Begin
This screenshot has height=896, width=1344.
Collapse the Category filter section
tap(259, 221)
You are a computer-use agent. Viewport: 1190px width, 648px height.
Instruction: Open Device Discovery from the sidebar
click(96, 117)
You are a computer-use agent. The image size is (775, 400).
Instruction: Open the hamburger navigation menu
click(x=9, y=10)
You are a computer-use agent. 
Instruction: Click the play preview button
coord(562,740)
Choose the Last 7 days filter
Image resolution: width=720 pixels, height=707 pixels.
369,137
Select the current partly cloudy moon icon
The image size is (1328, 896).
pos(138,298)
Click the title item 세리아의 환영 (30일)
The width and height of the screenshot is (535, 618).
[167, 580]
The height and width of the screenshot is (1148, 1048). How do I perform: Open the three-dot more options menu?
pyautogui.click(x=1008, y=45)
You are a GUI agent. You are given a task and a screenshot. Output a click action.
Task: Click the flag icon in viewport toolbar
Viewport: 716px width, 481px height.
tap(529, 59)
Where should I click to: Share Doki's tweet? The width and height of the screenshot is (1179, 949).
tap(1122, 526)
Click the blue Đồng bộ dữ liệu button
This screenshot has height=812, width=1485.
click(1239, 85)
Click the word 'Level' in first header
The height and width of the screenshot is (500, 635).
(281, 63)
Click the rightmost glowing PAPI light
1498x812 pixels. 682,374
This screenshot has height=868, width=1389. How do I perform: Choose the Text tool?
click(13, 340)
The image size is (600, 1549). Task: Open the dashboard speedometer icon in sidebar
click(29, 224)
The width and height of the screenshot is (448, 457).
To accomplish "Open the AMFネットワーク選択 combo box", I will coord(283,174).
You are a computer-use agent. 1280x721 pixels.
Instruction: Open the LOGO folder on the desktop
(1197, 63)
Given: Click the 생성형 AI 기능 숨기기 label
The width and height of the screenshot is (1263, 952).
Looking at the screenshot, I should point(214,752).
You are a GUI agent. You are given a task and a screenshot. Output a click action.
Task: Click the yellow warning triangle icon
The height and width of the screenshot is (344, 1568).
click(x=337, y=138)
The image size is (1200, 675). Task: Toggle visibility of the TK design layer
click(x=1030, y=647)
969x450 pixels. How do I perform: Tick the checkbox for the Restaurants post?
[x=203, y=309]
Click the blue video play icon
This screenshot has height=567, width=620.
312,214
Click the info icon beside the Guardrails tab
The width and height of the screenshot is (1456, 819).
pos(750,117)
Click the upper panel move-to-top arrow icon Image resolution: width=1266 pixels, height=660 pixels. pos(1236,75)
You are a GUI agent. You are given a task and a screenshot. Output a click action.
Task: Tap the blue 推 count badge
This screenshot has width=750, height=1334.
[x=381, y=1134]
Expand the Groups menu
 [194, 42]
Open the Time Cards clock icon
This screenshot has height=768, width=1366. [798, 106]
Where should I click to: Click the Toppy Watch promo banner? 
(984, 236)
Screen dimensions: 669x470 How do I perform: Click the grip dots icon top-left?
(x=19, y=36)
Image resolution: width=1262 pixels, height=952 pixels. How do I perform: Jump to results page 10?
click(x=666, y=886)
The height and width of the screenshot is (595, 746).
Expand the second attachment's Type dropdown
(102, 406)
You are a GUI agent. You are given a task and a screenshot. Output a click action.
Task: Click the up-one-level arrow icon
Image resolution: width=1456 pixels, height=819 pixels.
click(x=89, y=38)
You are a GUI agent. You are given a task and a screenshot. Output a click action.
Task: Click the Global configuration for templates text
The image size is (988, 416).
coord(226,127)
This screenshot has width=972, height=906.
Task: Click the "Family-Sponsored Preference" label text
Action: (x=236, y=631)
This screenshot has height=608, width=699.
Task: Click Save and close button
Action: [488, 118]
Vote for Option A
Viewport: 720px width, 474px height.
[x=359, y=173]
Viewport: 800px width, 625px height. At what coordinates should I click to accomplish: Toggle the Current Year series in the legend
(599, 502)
End
*TASK TO COMPLETE*
Please reproduce every one of the entries above, word for word and in the same order.

*WRITTEN REPLY*
This screenshot has height=896, width=1344.
Collapse the Category filter section
tap(259, 221)
You are a computer-use agent. Viewport: 1190px width, 648px height.
Instruction: Open Device Discovery from the sidebar
click(96, 117)
You are a computer-use agent. The image size is (775, 400).
Instruction: Open the hamburger navigation menu
click(x=9, y=10)
You are a computer-use agent. 
Instruction: Click the play preview button
coord(562,740)
Choose the Last 7 days filter
Image resolution: width=720 pixels, height=707 pixels.
369,137
Select the current partly cloudy moon icon
The image size is (1328, 896).
pos(138,298)
Click the title item 세리아의 환영 (30일)
The width and height of the screenshot is (535, 618).
[167, 580]
The height and width of the screenshot is (1148, 1048). How do I perform: Open the three-dot more options menu?
pyautogui.click(x=1008, y=45)
You are a GUI agent. You are given a task and a screenshot. Output a click action.
Task: Click the flag icon in viewport toolbar
Viewport: 716px width, 481px height.
tap(529, 59)
Where should I click to: Share Doki's tweet? The width and height of the screenshot is (1179, 949).
tap(1122, 526)
Click the blue Đồng bộ dữ liệu button
This screenshot has height=812, width=1485.
click(1239, 85)
Click the word 'Level' in first header
The height and width of the screenshot is (500, 635).
(281, 63)
Click the rightmost glowing PAPI light
1498x812 pixels. 682,374
This screenshot has height=868, width=1389. How do I perform: Choose the Text tool?
click(13, 340)
The image size is (600, 1549). Task: Open the dashboard speedometer icon in sidebar
click(29, 224)
The width and height of the screenshot is (448, 457).
To accomplish "Open the AMFネットワーク選択 combo box", I will coord(283,174).
You are a computer-use agent. 1280x721 pixels.
Instruction: Open the LOGO folder on the desktop
(1197, 63)
Given: Click the 생성형 AI 기능 숨기기 label
The width and height of the screenshot is (1263, 952).
Looking at the screenshot, I should point(214,752).
You are a GUI agent. You are given a task and a screenshot. Output a click action.
Task: Click the yellow warning triangle icon
The height and width of the screenshot is (344, 1568).
click(x=337, y=138)
The image size is (1200, 675). Task: Toggle visibility of the TK design layer
click(x=1030, y=647)
969x450 pixels. How do I perform: Tick the checkbox for the Restaurants post?
[x=203, y=309]
Click the blue video play icon
This screenshot has height=567, width=620.
312,214
Click the info icon beside the Guardrails tab
The width and height of the screenshot is (1456, 819).
pos(750,117)
Click the upper panel move-to-top arrow icon Image resolution: width=1266 pixels, height=660 pixels. pos(1236,75)
You are a GUI agent. You are given a task and a screenshot. Output a click action.
Task: Tap the blue 推 count badge
This screenshot has width=750, height=1334.
[x=381, y=1134]
Expand the Groups menu
 [194, 42]
Open the Time Cards clock icon
This screenshot has height=768, width=1366. [798, 106]
Where should I click to: Click the Toppy Watch promo banner? 
(984, 236)
Screen dimensions: 669x470 How do I perform: Click the grip dots icon top-left?
(x=19, y=36)
Image resolution: width=1262 pixels, height=952 pixels. How do I perform: Jump to results page 10?
click(x=666, y=886)
The height and width of the screenshot is (595, 746).
Expand the second attachment's Type dropdown
(102, 406)
You are a GUI agent. You are given a task and a screenshot. Output a click action.
Task: Click the up-one-level arrow icon
Image resolution: width=1456 pixels, height=819 pixels.
click(x=89, y=38)
You are a GUI agent. You are given a task and a screenshot. Output a click action.
Task: Click the Global configuration for templates text
The image size is (988, 416).
coord(226,127)
This screenshot has width=972, height=906.
Task: Click the "Family-Sponsored Preference" label text
Action: (x=236, y=631)
This screenshot has height=608, width=699.
Task: Click Save and close button
Action: [488, 118]
Vote for Option A
Viewport: 720px width, 474px height.
[x=359, y=173]
Viewport: 800px width, 625px height. At what coordinates should I click to accomplish: Toggle the Current Year series in the legend
(599, 502)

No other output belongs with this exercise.